Special Issue of the 9th China College IC Competition
HU Xianghong, LIANG Kelong, YIN Feiyue, FENG Zhaozhang, LIN Yuanmiao, CAI Shuting, XIONG Xiaoming
With the rapid development of artificial intelligence and deep learning applications, tensor computing urgently demands high-efficiency and multi-precision computing hardware accelerators. The traditional general-purpose processors face energy efficiency bottlenecks when processing large-scale matrix multiplication operations, while existing dedicated accelerators often lack flexibility in supporting diverse data precision and hybrid computing modes. This paper presents a multi-precision and mixed-precision tensor processing unit (TPU), designed based on a reconfigurable architecture, which supports five data formats (INT4, INT8, FP16, BF16, FP32) and two hybrid modes (FP16+FP32, BF16+FP32). It is capable of efficiently performing matrix multiplication and accumulation across three different dimensions (m16n16k16, m32n8k16, m8n32k16).
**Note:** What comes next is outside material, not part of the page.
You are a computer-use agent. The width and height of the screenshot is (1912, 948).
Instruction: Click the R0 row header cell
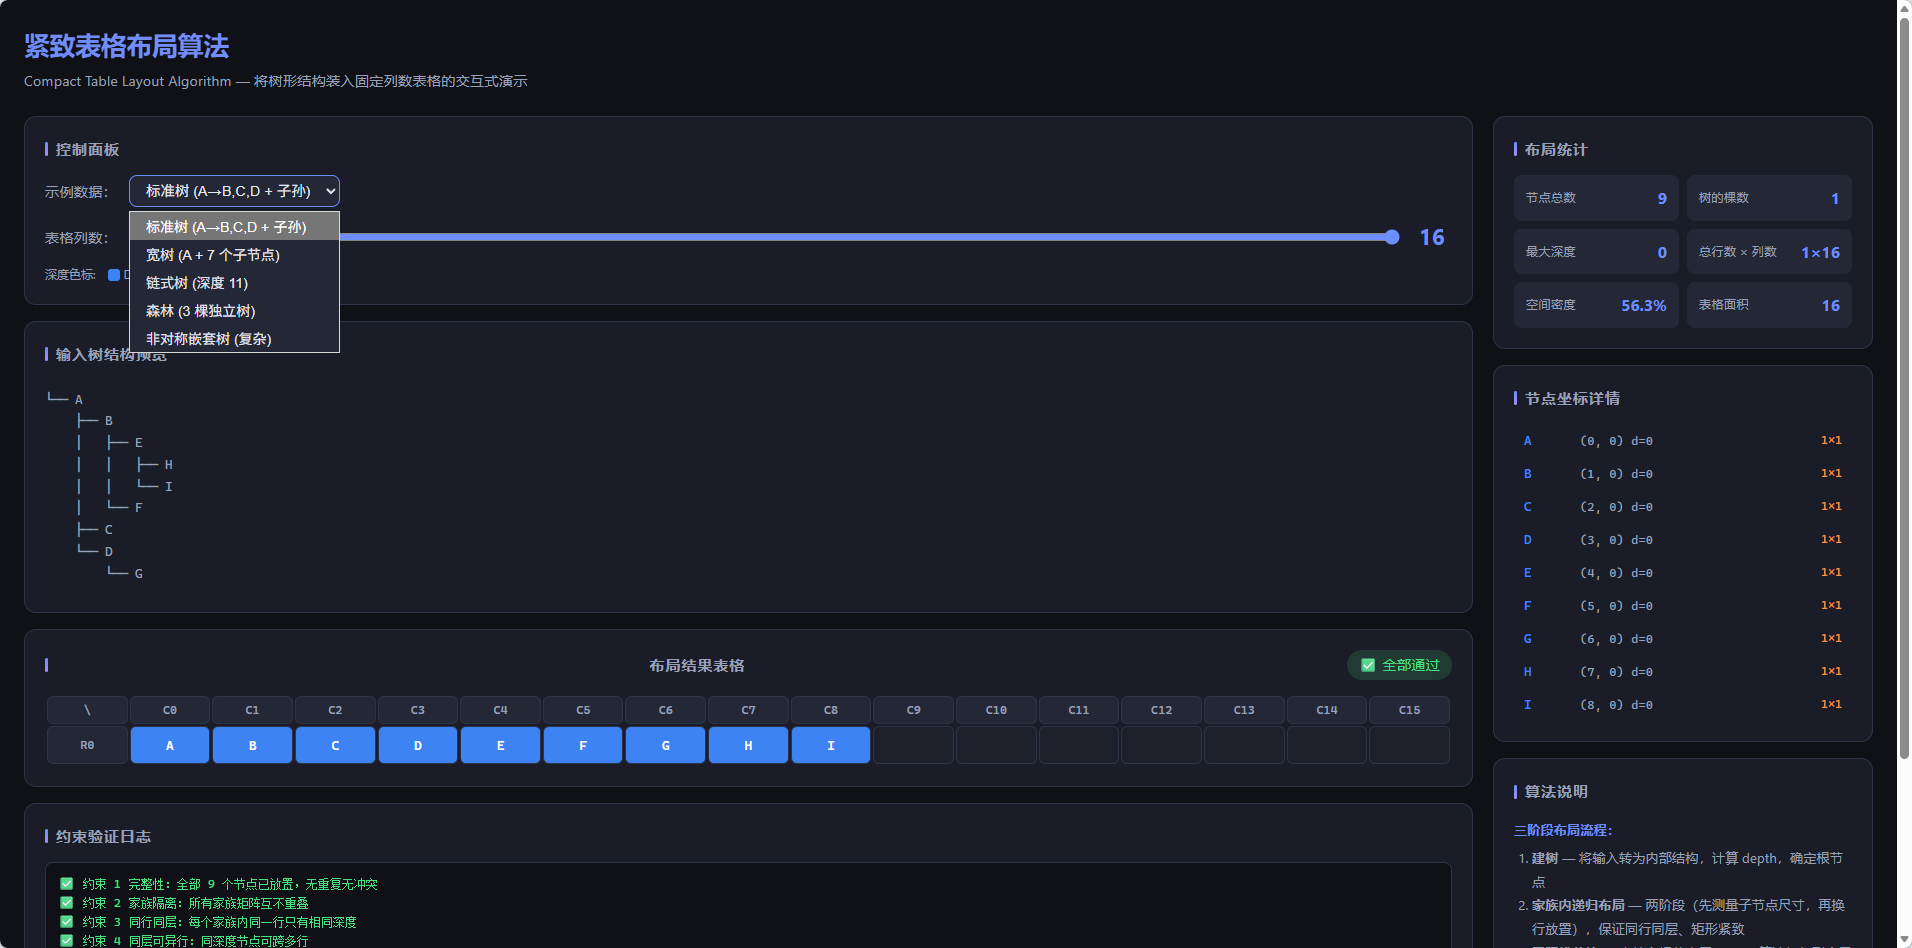click(87, 745)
By incorporating a reconfigurable computing array, dynamic data flow control, multi-mode buffer design, and a unified floating-point processing unit, the design achieves high hardware reuse and significantly improved computational efficiency. Synthesized on the VCU118 FPGA platform at 251.13 MHz, it delivers a peak theoretical performance of 257.16 GOPS/GFLOPS (INT4/INT8/FP16/BF16) and 64.29 GFLOPS (FP32). This design is well-suited for applications such as deep learning inference, autonomous driving, and medical imaging, where both computational efficiency and flexibility are critical.